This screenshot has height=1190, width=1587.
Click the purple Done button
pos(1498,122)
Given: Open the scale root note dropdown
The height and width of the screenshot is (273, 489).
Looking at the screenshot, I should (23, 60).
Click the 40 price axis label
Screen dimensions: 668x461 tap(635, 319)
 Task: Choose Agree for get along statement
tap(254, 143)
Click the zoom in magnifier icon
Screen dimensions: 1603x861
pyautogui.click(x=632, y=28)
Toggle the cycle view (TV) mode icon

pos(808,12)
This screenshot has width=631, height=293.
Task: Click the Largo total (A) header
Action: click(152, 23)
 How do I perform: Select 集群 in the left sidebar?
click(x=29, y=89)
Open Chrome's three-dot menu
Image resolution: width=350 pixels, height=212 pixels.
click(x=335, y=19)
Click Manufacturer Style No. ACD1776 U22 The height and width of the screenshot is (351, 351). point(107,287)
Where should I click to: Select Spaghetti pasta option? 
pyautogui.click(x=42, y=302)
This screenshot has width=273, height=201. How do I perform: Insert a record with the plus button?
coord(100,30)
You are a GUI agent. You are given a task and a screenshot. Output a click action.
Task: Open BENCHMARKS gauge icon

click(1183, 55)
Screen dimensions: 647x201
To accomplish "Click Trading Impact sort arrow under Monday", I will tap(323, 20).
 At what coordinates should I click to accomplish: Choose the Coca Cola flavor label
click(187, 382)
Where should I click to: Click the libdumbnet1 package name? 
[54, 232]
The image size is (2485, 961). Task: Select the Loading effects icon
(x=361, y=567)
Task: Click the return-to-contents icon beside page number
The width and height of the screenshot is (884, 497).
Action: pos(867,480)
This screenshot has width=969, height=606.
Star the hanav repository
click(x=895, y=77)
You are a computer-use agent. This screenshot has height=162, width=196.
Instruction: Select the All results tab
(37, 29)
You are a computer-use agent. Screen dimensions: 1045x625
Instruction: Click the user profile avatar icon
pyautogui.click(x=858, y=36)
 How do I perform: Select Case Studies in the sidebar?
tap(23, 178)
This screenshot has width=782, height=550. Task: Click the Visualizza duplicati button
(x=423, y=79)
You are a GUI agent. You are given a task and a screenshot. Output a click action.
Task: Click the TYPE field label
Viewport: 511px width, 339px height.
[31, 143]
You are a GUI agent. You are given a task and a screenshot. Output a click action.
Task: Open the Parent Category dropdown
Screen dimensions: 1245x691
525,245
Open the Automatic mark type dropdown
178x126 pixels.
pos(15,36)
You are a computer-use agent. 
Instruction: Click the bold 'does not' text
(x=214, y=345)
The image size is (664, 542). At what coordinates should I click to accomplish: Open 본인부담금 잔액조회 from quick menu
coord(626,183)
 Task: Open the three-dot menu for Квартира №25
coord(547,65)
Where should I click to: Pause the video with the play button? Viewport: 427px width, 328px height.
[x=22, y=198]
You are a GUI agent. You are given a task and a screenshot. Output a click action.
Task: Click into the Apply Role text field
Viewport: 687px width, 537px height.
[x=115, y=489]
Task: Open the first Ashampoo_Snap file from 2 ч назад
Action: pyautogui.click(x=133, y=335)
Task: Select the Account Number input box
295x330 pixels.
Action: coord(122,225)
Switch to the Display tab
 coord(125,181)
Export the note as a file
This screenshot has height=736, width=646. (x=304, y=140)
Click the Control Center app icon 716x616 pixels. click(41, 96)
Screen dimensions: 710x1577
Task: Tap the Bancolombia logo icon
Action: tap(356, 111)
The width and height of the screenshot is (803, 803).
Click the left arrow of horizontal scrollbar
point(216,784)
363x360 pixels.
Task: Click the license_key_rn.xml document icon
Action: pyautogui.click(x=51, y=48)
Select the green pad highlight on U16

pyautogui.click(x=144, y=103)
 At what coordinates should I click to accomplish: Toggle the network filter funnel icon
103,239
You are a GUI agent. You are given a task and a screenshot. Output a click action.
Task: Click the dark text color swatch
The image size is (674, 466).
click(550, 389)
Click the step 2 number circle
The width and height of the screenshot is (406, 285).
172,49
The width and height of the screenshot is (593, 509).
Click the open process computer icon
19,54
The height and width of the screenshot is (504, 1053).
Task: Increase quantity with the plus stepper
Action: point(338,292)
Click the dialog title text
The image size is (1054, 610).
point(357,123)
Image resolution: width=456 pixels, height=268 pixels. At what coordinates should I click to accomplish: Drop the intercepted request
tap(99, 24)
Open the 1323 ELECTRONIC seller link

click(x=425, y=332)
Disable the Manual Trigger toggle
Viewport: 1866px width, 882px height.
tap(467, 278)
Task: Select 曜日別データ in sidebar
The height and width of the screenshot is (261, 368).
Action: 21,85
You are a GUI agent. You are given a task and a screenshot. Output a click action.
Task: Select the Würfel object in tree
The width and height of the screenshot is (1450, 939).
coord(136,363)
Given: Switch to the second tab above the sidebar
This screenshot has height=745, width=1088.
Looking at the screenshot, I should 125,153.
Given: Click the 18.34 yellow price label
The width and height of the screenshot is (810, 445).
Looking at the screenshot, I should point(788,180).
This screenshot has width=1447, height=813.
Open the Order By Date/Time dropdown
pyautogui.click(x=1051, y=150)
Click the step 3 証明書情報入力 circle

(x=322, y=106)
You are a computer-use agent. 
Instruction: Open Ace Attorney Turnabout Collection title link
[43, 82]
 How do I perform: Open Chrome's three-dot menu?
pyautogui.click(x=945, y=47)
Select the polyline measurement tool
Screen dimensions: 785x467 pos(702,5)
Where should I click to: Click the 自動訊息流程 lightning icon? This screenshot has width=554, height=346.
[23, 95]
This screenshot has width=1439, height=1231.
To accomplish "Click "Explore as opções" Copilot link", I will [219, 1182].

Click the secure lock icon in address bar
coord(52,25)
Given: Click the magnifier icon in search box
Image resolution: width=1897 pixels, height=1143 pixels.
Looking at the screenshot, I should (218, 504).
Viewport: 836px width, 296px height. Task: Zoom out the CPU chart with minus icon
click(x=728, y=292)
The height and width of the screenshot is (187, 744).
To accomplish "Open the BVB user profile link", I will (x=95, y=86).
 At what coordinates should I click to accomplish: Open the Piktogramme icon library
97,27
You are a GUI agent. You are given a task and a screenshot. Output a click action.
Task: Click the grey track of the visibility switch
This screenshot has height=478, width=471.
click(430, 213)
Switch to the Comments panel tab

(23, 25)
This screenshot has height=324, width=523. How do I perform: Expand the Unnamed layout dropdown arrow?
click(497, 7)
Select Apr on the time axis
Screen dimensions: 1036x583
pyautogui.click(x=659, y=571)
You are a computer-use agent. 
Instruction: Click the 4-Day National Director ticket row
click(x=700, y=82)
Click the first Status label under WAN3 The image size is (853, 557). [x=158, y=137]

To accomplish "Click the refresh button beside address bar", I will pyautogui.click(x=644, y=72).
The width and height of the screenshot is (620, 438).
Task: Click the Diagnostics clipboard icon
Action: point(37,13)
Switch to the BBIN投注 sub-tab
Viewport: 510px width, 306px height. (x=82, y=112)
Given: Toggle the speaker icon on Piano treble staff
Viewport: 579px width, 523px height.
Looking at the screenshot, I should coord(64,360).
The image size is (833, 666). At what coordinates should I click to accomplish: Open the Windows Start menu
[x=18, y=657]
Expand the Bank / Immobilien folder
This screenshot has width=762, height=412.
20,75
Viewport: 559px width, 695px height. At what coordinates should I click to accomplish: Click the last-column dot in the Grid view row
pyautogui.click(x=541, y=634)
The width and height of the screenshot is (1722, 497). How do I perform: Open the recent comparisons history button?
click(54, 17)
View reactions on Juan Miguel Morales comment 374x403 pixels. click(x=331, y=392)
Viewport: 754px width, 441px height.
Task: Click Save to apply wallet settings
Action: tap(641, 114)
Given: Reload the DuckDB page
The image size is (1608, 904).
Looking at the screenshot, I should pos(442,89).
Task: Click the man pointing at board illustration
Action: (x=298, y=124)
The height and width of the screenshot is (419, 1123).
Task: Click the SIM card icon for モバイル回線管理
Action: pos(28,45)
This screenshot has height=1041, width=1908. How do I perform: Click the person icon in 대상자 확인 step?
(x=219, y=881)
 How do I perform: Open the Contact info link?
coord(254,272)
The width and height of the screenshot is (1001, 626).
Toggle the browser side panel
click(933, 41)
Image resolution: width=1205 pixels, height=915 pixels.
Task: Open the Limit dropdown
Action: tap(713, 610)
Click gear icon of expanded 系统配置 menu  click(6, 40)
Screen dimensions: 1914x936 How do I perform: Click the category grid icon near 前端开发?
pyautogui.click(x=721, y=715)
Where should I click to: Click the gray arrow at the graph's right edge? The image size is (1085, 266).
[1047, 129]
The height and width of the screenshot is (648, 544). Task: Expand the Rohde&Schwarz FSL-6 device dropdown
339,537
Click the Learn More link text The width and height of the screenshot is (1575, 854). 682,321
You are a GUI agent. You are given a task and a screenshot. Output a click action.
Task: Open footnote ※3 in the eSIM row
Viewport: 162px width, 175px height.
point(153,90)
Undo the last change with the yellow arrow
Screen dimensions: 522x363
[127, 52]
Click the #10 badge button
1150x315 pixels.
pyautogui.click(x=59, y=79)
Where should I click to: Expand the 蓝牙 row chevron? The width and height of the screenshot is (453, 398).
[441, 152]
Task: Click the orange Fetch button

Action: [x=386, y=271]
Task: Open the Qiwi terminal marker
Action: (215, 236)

== == ==

Your task | Reproduce the items verbatim from the first line through the line containing "Action: click(152, 23)", including that line.

Correct answer |
This screenshot has height=1190, width=1587.
Click the purple Done button
pos(1498,122)
Given: Open the scale root note dropdown
The height and width of the screenshot is (273, 489).
Looking at the screenshot, I should (23, 60).
Click the 40 price axis label
Screen dimensions: 668x461 tap(635, 319)
 Task: Choose Agree for get along statement
tap(254, 143)
Click the zoom in magnifier icon
Screen dimensions: 1603x861
pyautogui.click(x=632, y=28)
Toggle the cycle view (TV) mode icon

pos(808,12)
This screenshot has width=631, height=293.
Task: Click the Largo total (A) header
Action: click(152, 23)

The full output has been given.